Brixton Book Jam organiser Zelda Rhiando has plenty to celebrate in November. The jam is back in a new venue and she has another novel hitting the shelves.
The jam will be at Off The Cuff next to Herne Hill station on Monday 4 November at 8pm, featuring Zelda herself and authors including Tony White, Daniel Tizon, Amelia Kyazze, poet Fran Lock, infant psychologist Caspar Addyman, and Dave McGowan.
The host will be “a very special guest”.
Zelda Rhiando’s new book Night Shift explores the boundaries of love and mortality.
It will be launched in Brixton on 6 November.
Set in shadowy corners of London, the novel unravels the relationship between Charlie, a mortuary technician, and Eva, a woman whose life is shrouded in mystery.
Charlie’s world is grounded in the realities of death, while Eva dances on the edge of sanity, her life intertwined with inexplicable events.
As Eva’s enigmatic existence begins to bleed into Charlie’s ordered world, questions arise: is Eva touched by madness or something more sinister?
In the face of love’s complexities and death’s certainty, Charlie must make a choice.
Night Shift examines themes of love, mortality, and the human struggle for connection in the face of life’s inevitabilities. Is love enough to fill the hole inside us?
Using meticulous on-location research, Zelda Rhiando portrays an authentic mortuary setting, while weaving a narrative that challenges readers to confront their own perceptions of life, death, and the spaces in between.
Literary consultant Jemima Hunt describes the novel as “brilliantly unsettling … written with poetic themes of love and loss alongside an urban Gothic vision of London – haunted by magpies.
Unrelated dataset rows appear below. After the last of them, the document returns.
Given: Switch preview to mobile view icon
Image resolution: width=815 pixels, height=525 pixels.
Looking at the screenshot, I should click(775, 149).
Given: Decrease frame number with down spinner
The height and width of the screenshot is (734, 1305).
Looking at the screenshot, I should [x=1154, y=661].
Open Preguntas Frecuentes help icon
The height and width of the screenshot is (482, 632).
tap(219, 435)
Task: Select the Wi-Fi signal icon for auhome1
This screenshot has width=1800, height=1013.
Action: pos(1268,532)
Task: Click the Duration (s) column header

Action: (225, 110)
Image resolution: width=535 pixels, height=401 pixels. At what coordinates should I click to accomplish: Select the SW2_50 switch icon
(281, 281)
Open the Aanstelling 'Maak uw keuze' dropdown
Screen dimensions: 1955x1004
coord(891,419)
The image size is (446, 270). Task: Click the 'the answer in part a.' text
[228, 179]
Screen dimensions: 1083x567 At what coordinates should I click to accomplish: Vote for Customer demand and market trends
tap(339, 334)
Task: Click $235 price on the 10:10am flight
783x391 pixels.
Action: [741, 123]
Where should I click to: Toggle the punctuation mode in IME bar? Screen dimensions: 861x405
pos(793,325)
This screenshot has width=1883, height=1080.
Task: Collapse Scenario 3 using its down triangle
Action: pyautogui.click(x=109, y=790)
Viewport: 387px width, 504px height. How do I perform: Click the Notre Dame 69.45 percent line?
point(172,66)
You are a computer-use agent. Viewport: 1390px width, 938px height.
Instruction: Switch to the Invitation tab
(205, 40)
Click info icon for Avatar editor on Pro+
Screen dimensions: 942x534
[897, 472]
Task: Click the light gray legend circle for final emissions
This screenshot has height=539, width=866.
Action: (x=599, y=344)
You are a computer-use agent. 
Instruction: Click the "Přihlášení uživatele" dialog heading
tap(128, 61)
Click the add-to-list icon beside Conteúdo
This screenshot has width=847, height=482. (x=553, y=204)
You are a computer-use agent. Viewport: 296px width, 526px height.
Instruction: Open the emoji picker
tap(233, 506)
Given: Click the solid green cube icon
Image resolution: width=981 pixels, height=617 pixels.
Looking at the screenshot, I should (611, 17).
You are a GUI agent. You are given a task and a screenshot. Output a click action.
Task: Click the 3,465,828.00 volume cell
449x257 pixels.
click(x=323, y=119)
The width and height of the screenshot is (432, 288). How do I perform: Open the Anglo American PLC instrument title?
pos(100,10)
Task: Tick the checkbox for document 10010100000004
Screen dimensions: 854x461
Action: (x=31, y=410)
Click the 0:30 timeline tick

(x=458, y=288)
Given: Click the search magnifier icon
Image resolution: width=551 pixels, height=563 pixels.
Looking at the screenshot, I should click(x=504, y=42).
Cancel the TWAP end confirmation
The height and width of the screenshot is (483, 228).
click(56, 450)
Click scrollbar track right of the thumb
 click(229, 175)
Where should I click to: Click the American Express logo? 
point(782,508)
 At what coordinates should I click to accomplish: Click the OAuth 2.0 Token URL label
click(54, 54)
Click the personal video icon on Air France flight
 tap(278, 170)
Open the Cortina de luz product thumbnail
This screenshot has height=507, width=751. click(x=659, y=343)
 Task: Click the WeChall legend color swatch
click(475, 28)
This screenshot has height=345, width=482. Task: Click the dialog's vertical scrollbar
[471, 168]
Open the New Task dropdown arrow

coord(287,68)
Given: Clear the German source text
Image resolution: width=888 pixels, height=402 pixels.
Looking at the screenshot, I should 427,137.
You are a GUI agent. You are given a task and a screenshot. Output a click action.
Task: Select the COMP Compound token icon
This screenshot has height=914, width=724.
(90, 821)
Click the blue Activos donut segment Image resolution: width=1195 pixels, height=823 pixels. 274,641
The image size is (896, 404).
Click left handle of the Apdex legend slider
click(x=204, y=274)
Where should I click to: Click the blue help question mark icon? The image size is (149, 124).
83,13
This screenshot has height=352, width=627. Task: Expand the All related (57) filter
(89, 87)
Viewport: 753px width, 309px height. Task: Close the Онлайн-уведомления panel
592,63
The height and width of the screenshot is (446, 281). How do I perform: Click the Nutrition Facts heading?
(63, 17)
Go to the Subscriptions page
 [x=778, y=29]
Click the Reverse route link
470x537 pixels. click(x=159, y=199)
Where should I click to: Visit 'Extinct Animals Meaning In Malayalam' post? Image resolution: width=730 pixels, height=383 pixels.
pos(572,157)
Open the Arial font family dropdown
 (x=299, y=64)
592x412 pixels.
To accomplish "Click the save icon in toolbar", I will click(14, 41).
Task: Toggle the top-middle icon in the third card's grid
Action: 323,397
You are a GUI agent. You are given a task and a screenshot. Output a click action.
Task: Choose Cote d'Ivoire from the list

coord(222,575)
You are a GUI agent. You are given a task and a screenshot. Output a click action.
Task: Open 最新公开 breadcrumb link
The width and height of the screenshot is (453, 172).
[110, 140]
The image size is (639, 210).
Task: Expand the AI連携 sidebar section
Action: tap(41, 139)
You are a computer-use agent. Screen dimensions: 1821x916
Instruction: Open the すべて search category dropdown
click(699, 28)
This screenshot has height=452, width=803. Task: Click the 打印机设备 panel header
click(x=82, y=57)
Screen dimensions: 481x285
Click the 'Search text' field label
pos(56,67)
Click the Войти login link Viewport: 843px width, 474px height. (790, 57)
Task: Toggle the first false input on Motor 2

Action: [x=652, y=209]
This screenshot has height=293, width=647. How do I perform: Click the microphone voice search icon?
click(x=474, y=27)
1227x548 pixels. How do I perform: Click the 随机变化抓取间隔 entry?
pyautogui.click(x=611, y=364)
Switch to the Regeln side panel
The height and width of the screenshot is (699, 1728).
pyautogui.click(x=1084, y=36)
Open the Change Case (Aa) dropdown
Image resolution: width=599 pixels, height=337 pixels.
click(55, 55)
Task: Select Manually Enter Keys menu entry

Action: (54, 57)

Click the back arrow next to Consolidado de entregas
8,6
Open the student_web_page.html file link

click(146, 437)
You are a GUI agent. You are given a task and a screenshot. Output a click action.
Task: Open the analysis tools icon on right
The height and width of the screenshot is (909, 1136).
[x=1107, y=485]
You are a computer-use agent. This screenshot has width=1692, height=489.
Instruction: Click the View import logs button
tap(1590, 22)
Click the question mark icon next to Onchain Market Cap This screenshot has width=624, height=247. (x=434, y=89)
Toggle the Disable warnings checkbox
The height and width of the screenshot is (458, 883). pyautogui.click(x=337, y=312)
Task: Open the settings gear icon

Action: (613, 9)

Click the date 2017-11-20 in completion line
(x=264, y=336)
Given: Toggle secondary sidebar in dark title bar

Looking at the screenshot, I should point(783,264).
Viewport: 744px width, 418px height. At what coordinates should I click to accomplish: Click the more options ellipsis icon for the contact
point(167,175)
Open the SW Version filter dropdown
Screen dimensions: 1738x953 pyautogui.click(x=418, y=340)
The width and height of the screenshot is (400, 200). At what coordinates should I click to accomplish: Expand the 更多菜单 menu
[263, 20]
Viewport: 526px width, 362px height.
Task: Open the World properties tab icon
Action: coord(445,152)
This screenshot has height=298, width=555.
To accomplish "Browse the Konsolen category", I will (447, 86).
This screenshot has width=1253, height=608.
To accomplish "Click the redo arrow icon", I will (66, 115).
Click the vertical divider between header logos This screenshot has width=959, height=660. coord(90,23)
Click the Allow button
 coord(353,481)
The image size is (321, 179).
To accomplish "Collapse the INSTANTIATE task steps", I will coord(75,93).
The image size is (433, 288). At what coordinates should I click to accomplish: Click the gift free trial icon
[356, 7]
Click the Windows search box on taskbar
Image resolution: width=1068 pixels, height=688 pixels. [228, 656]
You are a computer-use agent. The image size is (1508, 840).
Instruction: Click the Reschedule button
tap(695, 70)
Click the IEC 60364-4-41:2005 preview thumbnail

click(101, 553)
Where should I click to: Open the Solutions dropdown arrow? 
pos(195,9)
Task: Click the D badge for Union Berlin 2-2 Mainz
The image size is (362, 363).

“it’s a story that imagines a demonic world not so removed from the one we now live in.”
Night Shift continues the exploration of human relationships and existential themes seen in Zelda Rhiando’s earlier novels like Caposcripti and Fukushima Dreams.
With a noirish setting and a lone female protagonist struggling with dark external forces, it is a provocative exploration of urban life and the human psyche.
Night Shift will be available in bookshops and online from 7 November at £10.99.